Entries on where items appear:
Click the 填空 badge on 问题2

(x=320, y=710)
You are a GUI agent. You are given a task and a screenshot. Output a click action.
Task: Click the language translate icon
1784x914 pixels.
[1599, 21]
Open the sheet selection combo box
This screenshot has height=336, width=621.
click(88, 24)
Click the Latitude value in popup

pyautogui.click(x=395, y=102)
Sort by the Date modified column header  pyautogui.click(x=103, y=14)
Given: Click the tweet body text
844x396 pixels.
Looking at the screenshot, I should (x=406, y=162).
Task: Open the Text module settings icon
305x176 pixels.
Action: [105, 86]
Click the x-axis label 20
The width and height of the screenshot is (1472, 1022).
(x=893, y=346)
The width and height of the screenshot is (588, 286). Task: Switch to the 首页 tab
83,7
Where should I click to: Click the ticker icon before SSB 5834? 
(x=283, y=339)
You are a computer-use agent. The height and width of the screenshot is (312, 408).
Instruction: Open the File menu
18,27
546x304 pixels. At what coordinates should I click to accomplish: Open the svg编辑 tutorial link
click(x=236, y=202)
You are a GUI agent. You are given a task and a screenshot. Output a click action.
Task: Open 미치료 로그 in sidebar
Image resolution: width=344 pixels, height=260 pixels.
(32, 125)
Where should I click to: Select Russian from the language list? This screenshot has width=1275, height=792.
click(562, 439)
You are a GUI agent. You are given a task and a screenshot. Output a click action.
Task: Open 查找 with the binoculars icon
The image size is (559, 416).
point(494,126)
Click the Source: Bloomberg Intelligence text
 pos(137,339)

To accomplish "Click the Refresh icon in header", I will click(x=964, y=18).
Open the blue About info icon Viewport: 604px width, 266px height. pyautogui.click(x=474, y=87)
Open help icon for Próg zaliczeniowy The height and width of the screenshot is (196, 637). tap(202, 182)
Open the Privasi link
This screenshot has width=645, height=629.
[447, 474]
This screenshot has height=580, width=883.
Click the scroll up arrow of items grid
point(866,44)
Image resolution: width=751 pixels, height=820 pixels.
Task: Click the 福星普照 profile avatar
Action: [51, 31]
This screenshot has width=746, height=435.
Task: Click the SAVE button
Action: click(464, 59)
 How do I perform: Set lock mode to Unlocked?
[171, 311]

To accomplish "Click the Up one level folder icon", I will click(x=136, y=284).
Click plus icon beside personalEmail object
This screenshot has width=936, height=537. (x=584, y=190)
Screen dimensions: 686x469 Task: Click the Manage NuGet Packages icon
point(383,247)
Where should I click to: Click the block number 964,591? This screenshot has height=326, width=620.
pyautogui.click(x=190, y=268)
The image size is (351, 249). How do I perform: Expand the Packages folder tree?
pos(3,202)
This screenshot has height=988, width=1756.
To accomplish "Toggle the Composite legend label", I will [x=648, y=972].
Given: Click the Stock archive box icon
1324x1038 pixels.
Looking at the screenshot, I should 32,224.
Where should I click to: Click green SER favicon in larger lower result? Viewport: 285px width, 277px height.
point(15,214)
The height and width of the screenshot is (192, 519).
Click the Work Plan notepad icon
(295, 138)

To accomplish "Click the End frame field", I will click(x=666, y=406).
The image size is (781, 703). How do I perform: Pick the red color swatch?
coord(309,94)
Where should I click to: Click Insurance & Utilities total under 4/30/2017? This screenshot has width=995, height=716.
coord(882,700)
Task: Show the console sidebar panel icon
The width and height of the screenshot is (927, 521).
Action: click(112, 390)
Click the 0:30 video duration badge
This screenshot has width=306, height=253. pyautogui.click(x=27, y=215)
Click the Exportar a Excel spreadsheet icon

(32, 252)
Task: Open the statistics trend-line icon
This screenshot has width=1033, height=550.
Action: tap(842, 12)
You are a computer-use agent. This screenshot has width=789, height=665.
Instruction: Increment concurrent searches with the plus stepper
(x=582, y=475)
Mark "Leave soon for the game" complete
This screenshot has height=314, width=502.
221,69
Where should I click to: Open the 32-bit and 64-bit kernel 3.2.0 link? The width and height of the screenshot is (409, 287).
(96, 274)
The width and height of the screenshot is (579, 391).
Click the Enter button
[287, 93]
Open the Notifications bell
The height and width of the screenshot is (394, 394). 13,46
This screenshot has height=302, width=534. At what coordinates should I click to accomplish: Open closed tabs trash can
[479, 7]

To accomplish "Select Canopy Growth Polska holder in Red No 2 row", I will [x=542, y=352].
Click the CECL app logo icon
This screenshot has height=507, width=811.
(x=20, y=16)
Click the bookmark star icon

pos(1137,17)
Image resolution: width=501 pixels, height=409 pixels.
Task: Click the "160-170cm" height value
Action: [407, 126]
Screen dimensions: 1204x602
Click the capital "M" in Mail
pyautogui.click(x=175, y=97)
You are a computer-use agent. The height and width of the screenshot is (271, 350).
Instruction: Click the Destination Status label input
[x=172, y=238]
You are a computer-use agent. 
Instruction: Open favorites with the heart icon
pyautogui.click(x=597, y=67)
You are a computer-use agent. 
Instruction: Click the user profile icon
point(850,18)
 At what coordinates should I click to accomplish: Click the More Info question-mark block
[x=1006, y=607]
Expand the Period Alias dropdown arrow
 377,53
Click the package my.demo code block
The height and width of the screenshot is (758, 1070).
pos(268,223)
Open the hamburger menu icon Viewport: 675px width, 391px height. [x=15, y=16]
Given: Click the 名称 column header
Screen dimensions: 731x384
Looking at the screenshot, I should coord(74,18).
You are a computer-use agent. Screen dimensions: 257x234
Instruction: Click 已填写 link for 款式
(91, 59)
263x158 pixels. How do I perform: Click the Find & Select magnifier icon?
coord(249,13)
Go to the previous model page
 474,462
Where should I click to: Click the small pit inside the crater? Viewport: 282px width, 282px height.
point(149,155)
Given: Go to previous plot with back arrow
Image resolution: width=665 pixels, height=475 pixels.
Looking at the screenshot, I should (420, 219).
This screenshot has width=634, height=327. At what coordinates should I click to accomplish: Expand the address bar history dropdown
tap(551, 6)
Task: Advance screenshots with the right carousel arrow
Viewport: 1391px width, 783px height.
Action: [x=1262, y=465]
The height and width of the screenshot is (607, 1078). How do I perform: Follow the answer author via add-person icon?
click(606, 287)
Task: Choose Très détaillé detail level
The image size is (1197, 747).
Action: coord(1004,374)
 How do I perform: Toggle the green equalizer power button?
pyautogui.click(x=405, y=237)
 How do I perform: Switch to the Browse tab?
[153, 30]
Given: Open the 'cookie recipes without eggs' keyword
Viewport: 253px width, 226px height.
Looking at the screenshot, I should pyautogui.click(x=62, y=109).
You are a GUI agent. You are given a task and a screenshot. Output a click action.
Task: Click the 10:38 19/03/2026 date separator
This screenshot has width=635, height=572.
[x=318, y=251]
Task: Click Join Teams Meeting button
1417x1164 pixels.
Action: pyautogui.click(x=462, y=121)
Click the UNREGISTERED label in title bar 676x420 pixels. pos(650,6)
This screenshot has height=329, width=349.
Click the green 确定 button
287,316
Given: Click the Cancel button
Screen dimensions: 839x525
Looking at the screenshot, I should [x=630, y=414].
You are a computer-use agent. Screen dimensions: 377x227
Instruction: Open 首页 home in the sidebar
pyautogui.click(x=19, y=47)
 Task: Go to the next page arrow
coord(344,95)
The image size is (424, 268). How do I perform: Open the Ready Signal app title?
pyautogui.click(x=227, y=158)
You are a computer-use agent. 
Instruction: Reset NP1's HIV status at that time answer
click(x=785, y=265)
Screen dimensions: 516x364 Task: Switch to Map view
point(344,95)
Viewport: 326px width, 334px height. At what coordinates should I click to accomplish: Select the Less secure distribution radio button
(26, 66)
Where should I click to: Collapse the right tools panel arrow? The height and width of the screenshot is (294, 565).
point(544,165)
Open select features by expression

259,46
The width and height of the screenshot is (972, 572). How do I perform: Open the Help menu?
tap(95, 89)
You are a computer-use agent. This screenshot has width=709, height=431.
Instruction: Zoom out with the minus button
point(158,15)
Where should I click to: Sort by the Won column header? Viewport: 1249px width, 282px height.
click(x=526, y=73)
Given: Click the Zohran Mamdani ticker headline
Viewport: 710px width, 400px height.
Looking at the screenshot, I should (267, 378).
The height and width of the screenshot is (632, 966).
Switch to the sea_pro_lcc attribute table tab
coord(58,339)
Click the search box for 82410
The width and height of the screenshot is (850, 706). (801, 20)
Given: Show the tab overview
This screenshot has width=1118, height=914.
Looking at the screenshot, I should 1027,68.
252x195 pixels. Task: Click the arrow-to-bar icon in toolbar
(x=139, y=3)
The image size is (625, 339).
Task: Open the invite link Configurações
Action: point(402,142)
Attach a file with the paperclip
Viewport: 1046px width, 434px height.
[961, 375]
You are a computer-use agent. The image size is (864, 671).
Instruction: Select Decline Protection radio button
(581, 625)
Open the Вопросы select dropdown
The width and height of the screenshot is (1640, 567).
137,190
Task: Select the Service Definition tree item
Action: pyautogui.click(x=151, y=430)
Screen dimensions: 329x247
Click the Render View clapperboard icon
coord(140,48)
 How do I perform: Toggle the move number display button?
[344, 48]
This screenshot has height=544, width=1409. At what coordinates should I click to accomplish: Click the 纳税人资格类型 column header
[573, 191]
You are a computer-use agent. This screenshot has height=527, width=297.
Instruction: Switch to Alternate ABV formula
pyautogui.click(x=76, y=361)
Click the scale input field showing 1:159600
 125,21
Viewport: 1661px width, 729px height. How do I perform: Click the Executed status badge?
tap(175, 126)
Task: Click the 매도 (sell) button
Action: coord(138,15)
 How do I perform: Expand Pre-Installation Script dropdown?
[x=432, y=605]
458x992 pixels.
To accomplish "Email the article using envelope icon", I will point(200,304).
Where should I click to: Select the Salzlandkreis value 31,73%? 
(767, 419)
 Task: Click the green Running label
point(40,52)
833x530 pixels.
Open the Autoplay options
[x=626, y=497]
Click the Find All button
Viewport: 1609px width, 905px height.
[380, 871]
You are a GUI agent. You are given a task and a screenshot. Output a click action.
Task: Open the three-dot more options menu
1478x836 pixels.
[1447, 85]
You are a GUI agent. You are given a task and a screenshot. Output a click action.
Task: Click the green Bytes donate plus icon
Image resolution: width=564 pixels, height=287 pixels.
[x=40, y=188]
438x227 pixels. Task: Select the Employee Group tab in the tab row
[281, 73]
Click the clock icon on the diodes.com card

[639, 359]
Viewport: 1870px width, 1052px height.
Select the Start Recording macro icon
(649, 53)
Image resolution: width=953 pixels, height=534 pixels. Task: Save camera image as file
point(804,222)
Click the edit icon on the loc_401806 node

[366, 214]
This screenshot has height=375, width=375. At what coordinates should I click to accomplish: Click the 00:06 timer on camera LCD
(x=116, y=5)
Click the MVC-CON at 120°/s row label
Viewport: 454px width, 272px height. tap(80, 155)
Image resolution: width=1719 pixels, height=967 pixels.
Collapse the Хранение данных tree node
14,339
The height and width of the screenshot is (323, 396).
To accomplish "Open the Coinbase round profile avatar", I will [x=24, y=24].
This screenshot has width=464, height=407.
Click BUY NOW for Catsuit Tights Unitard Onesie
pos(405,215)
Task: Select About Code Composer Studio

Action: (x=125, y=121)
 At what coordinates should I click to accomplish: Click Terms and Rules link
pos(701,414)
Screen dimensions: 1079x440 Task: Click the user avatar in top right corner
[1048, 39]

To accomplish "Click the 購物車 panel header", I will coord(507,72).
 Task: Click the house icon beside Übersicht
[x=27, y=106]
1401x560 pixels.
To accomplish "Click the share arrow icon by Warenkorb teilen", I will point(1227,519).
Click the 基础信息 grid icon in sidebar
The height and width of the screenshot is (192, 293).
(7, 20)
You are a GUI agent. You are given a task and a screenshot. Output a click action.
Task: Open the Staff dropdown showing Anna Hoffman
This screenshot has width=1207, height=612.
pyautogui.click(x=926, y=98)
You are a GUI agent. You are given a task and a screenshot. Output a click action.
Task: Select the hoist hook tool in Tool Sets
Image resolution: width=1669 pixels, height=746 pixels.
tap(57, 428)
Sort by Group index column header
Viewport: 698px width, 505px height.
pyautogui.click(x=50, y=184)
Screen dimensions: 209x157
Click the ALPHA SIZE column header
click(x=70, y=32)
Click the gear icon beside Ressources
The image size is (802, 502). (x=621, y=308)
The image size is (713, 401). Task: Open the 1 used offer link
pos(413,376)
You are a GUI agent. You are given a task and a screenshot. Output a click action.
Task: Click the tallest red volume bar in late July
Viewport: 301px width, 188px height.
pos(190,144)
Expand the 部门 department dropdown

WRITTEN INSTRUCTION: Update the rows from the start through the line that contains "(x=893, y=346)", with "Latitude" replaced by "Longitude" and nothing else changed.

RESULT OF THE TASK:
Click the 填空 badge on 问题2

(x=320, y=710)
You are a GUI agent. You are given a task and a screenshot. Output a click action.
Task: Click the language translate icon
1784x914 pixels.
[1599, 21]
Open the sheet selection combo box
This screenshot has height=336, width=621.
click(88, 24)
Click the Longitude value in popup

pyautogui.click(x=395, y=102)
Sort by the Date modified column header  pyautogui.click(x=103, y=14)
Given: Click the tweet body text
844x396 pixels.
Looking at the screenshot, I should (x=406, y=162).
Task: Open the Text module settings icon
305x176 pixels.
Action: [105, 86]
Click the x-axis label 20
The width and height of the screenshot is (1472, 1022).
(x=893, y=346)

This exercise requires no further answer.